How reducing navigation affects donor conversion
Americans for Prosperity
Experiment Summary
Timeframe: 08/02/2016 - 09/08/2016
Americans for Prosperity Foundation was preparing to launch a website redesign. In the few weeks they had before launch, wanted to run a quick donation page experiment to see if they could lift conversion.
The current donation page had a large navigation menu at the top that gave the visitor plenty of opportunities to leave the page before making a gift. They knew that removing these would prevent “unsupervised thinking” and they hypothesized that it would increase conversion.
They used Adobe Target to create a treatment with this navigation removed, and launched an A/B test to measure the winner.
Research Question
Will removing donation page navigation increase donor conversion?
Design


Results
Treatment Name | Conv.
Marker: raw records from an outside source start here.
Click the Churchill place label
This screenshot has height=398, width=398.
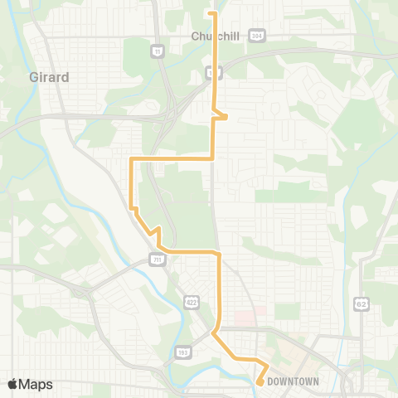215,36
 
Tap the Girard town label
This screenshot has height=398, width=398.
51,77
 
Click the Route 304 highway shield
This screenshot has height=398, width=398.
258,36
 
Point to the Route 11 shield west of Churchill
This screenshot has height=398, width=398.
156,51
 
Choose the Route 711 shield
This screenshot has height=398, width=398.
158,260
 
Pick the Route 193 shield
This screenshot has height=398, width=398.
181,352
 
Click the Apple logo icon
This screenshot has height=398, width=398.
12,384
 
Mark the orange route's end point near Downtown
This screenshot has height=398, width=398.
260,382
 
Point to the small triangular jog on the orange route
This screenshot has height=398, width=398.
222,115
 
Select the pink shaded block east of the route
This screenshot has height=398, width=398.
244,317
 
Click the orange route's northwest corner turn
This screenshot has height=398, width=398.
131,158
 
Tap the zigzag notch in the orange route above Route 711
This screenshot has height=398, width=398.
154,232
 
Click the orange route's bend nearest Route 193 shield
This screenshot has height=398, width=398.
214,334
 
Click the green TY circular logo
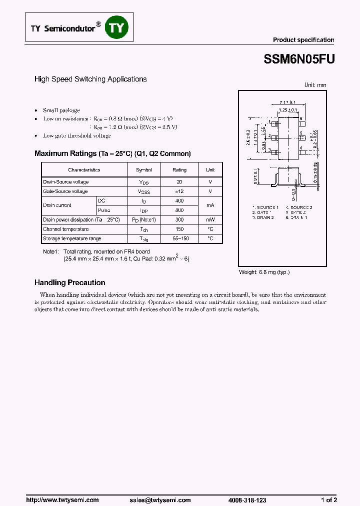[x=116, y=28]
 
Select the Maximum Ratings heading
[x=112, y=154]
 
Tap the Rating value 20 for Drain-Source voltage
[x=180, y=182]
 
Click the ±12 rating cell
[x=180, y=192]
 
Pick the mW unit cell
[x=210, y=220]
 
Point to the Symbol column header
[x=144, y=170]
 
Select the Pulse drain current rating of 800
[x=180, y=210]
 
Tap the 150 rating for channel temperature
[x=180, y=230]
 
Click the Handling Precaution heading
[x=70, y=282]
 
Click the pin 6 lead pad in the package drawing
[x=302, y=123]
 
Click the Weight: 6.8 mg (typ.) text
[x=264, y=272]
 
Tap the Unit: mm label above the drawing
[x=315, y=85]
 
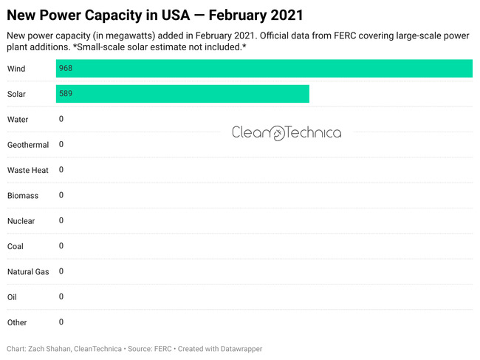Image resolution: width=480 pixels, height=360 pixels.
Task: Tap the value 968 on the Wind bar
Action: click(66, 69)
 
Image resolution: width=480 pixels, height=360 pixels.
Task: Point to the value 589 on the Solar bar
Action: click(66, 94)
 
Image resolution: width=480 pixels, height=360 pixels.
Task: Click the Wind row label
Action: click(16, 69)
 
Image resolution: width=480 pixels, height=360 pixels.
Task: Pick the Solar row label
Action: click(17, 94)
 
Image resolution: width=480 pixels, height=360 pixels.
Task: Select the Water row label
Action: click(18, 120)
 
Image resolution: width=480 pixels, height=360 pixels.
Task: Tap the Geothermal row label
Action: click(28, 145)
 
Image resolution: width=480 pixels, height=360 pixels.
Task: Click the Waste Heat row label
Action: click(28, 170)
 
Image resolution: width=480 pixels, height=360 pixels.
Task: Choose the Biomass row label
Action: click(23, 196)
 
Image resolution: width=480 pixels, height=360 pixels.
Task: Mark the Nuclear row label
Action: click(21, 221)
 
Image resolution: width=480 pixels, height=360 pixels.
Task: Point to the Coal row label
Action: click(16, 246)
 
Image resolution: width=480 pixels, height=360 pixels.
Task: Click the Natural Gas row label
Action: click(28, 272)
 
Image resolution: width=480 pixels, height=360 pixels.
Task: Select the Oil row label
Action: click(12, 297)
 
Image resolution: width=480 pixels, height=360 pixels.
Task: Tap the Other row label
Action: click(17, 322)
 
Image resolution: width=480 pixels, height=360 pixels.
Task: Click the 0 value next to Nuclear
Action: click(61, 220)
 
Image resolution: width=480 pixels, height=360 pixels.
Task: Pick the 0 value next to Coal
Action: click(61, 245)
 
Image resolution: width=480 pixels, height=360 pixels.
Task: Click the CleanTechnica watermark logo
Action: click(287, 133)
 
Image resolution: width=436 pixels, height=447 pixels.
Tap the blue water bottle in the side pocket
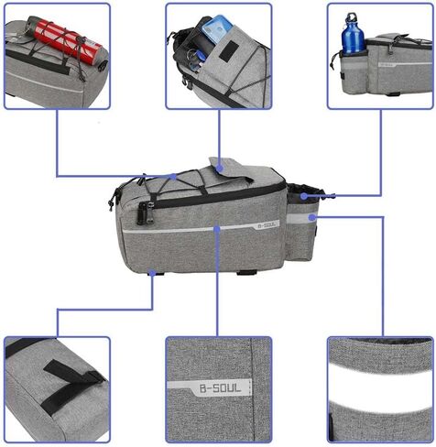coord(353,35)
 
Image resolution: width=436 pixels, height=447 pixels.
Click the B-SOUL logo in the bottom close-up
coord(220,388)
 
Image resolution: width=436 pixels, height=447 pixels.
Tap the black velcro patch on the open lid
coord(229,50)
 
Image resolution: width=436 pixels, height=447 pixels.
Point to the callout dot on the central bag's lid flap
coord(219,168)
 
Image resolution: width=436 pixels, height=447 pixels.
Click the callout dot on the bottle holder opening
coord(303,196)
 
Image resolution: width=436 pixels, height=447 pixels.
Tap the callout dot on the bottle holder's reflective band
coord(311,217)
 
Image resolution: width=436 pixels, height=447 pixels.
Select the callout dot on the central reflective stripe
coord(217,229)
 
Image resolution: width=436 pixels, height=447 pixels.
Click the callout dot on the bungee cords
coord(174,177)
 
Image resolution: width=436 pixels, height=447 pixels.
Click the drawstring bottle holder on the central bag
coord(301,223)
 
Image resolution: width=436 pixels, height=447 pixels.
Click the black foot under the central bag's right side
coord(245,272)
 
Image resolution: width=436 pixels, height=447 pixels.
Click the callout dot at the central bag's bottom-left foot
coord(152,273)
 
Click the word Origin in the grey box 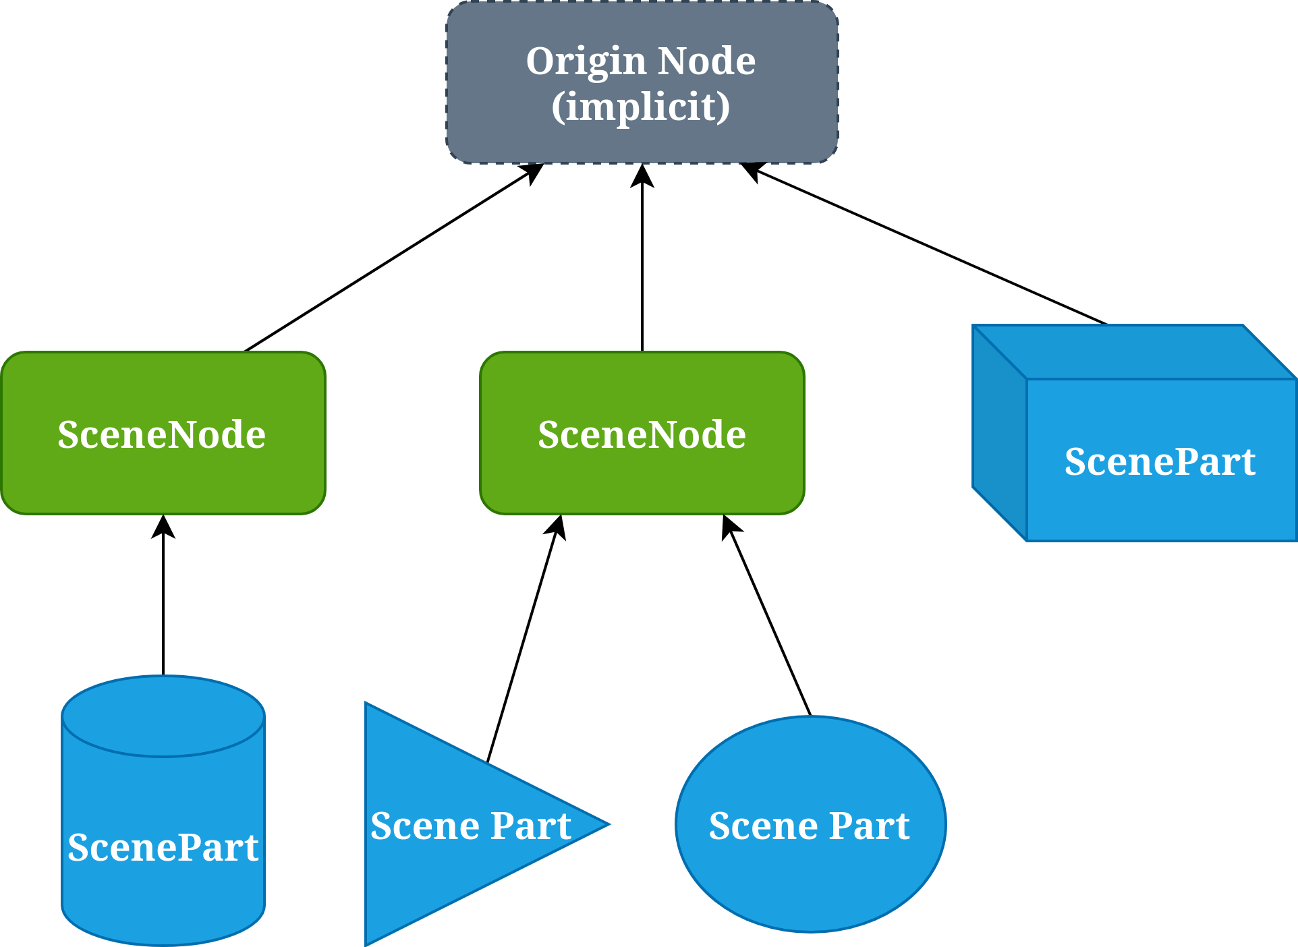[x=586, y=63]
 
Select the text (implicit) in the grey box [x=641, y=107]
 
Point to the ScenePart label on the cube [x=1160, y=462]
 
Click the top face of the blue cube [x=1133, y=351]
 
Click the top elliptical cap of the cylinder [x=163, y=715]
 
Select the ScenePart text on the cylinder [x=163, y=847]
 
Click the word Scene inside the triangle [x=424, y=826]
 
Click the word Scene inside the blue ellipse [x=762, y=826]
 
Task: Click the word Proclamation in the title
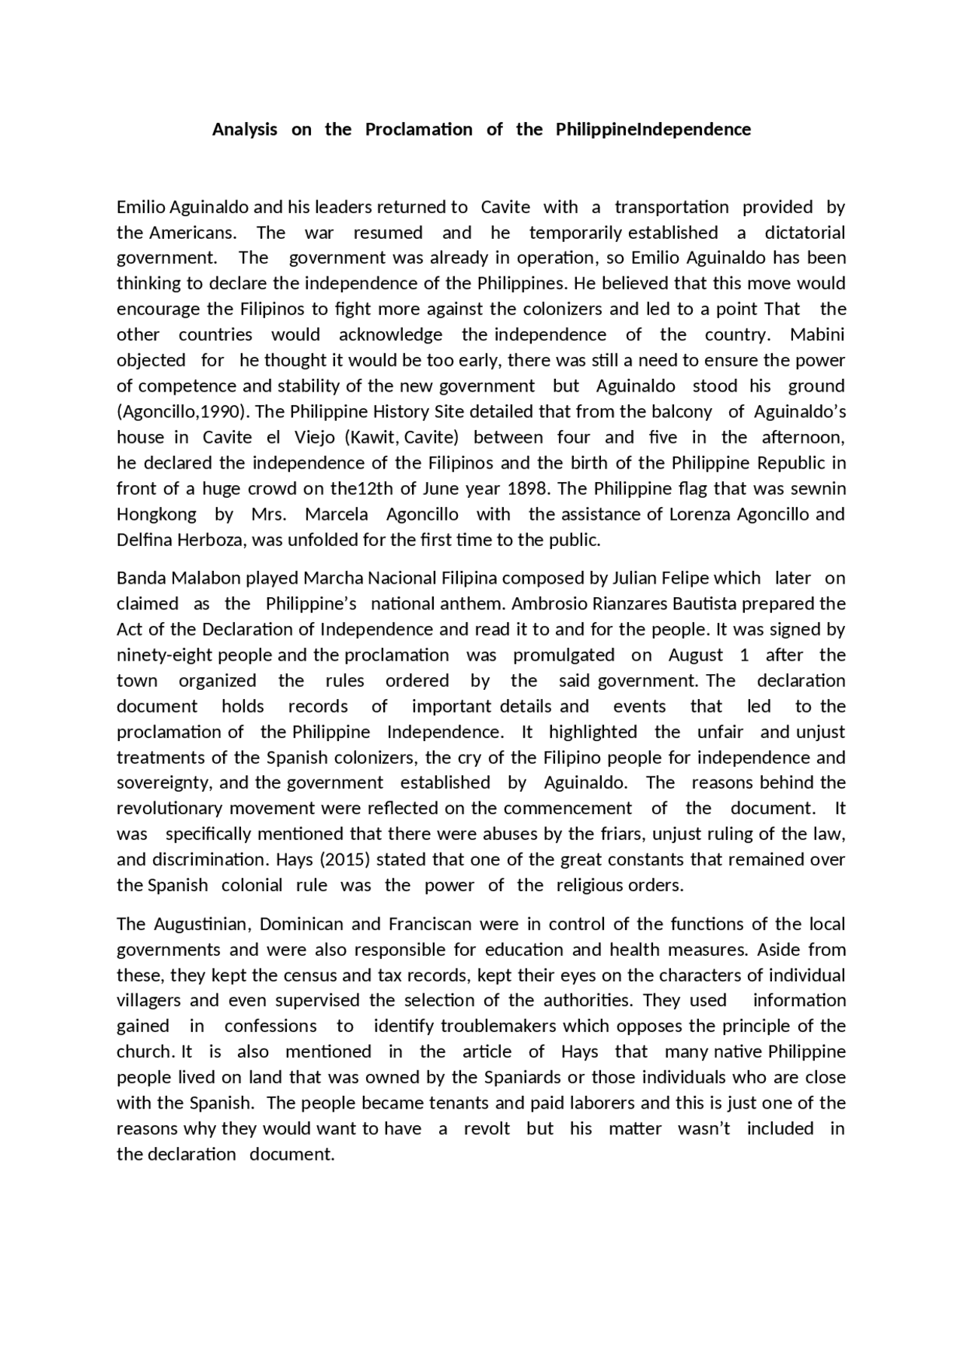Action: tap(419, 130)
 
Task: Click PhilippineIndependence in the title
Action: tap(653, 130)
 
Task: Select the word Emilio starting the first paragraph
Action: tap(141, 207)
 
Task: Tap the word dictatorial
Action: tap(804, 233)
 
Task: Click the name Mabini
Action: tap(817, 334)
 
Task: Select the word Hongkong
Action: tap(156, 514)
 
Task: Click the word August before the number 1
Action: tap(695, 655)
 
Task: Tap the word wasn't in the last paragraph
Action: tap(703, 1129)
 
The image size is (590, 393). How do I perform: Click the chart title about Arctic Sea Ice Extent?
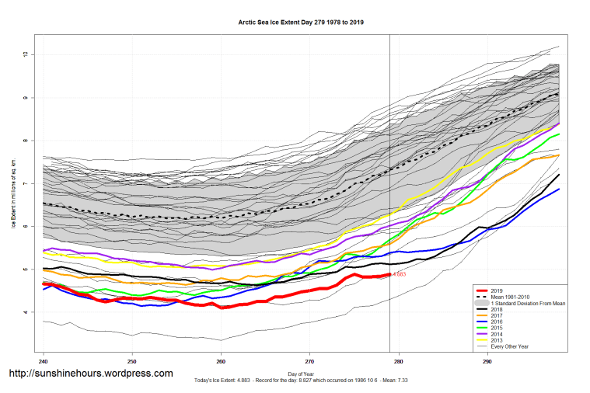300,23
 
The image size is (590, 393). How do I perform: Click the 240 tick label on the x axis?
44,362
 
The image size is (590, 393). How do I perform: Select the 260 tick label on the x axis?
221,362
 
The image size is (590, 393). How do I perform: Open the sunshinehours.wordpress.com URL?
90,374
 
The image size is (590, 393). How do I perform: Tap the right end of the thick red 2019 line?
389,274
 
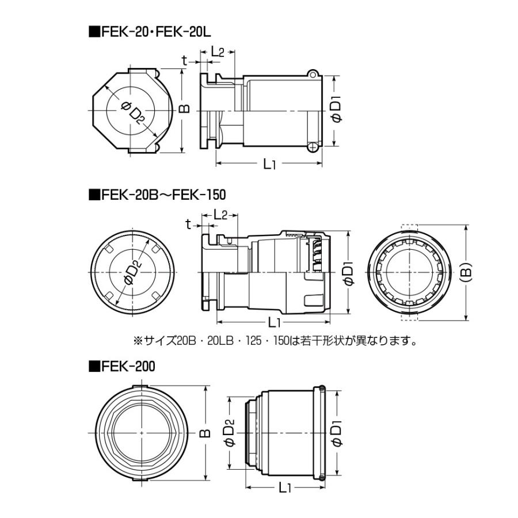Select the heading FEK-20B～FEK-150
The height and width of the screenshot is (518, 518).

Rate | Relative Difference | Confidence | |
---|---|---|---|---|
C: | With Navigation | 0.70% | ||
T1: | Without Navigation | 2.1% | 195.1% | 86.4% |
This experiment has a required sample size of 583 in order to be valid. Since the experiment had a total sample size of 623, and the level of confidence is not above 95% the experiment results are not valid.
Key Learnings
The treatment with no navigation produced a 195.1% increase in conversion, although the results came just short of statistical validity. They ended the test before arriving at validity to launch the new site, although the test will be repeated with the new design.